Health problems can also arise when combining poppers with blood pressure medications.

Drinking alcohol while using poppers may also lead to more severe health effects. In addition, people with underlying heart or other medical conditions may also be at higher risk of serious side effects.

Dr. Gregory M. Taylor, an assistant professor of clinical emergency medicine at Indiana University School of Medicine in Indianapolis, said some people who buy or use poppers may not know exactly what they are or the possible negative health effects.

People may also confuse these products with energy drinks, he said, which are often sold at convenience stores in similar colorful containers, with equally catchy names.

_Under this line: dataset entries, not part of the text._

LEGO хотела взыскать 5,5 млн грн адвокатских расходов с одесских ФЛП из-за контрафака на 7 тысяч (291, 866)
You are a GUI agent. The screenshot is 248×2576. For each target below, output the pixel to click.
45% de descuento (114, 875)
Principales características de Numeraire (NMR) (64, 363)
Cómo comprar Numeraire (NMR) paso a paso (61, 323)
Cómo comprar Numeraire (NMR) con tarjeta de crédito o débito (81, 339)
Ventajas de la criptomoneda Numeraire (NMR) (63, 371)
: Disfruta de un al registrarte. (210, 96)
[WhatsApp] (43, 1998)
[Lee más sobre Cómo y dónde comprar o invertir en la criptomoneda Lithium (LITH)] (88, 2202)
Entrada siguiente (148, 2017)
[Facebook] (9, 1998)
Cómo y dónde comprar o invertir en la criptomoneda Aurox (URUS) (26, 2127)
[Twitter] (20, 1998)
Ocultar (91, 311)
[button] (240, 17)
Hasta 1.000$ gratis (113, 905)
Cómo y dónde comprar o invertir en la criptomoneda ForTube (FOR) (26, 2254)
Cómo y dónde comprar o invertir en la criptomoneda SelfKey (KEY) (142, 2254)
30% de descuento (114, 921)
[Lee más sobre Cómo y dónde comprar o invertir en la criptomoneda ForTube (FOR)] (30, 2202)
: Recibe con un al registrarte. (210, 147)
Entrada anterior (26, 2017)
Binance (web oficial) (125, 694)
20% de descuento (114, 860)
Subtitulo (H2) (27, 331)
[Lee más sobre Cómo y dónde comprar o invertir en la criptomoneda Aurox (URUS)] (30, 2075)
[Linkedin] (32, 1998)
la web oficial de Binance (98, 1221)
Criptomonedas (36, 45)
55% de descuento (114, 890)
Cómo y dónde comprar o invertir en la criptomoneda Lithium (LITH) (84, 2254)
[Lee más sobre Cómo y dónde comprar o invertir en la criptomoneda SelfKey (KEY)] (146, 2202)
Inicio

While side effects can occur after inhalation or ingestion of poppers, ingesting them can cause more severe health problems because of the rapid absorption of the chemical into the bloodstream.

Taylor and his colleagues published a case report earlier this year in Oxford Medical Case Reports about a 69-year-old man who ended up in the emergency department after ingesting isobutyl nitrite.

The man’s symptoms included dizziness, headache, fatigue, rapid heart rate, low blood pressure, and gray discoloration of his skin.

He was treated and admitted to the intensive care unit. His symptoms cleared up about 7 hours after treatment, and he was discharged the next day.

Taylor said side effects of poppers can occur soon after ingestion or inhalation, even after a single use of the product.

Within 30 seconds, people can experience side effects such as low blood pressure and rapid heart rate, he said. Other side effects may appear over the next 30 minutes.

The severity and timing of the side effects “depends on the concentration of what was actually ingested or inhaled,” Taylor said, but using higher doses can cause more severe and rapid onset of symptoms.

Delaying medical care can also put a person’s health at risk.

“If our patient [in the case report] hadn’t come in until the next day, he may have already suffered brain damage and died,” said Taylor.

Calello said consumers who have used poppers in the past should not be concerned about ongoing health problems.

“There do not appear to be long-term effects,” she said. “But of course a cardiac arrest or other organ damage can leave a lasting mark.”

“So don’t take the chance. Consumers should just heed the warnings to immediately discontinue use.”

At the end of the day, Taylor said it is important to learn about products and medications before using them.

“Bring it up with your primary care doctor,” he said. “Tell them what product you are looking at, and if your doctor is not familiar with it, they will definitely look into it.”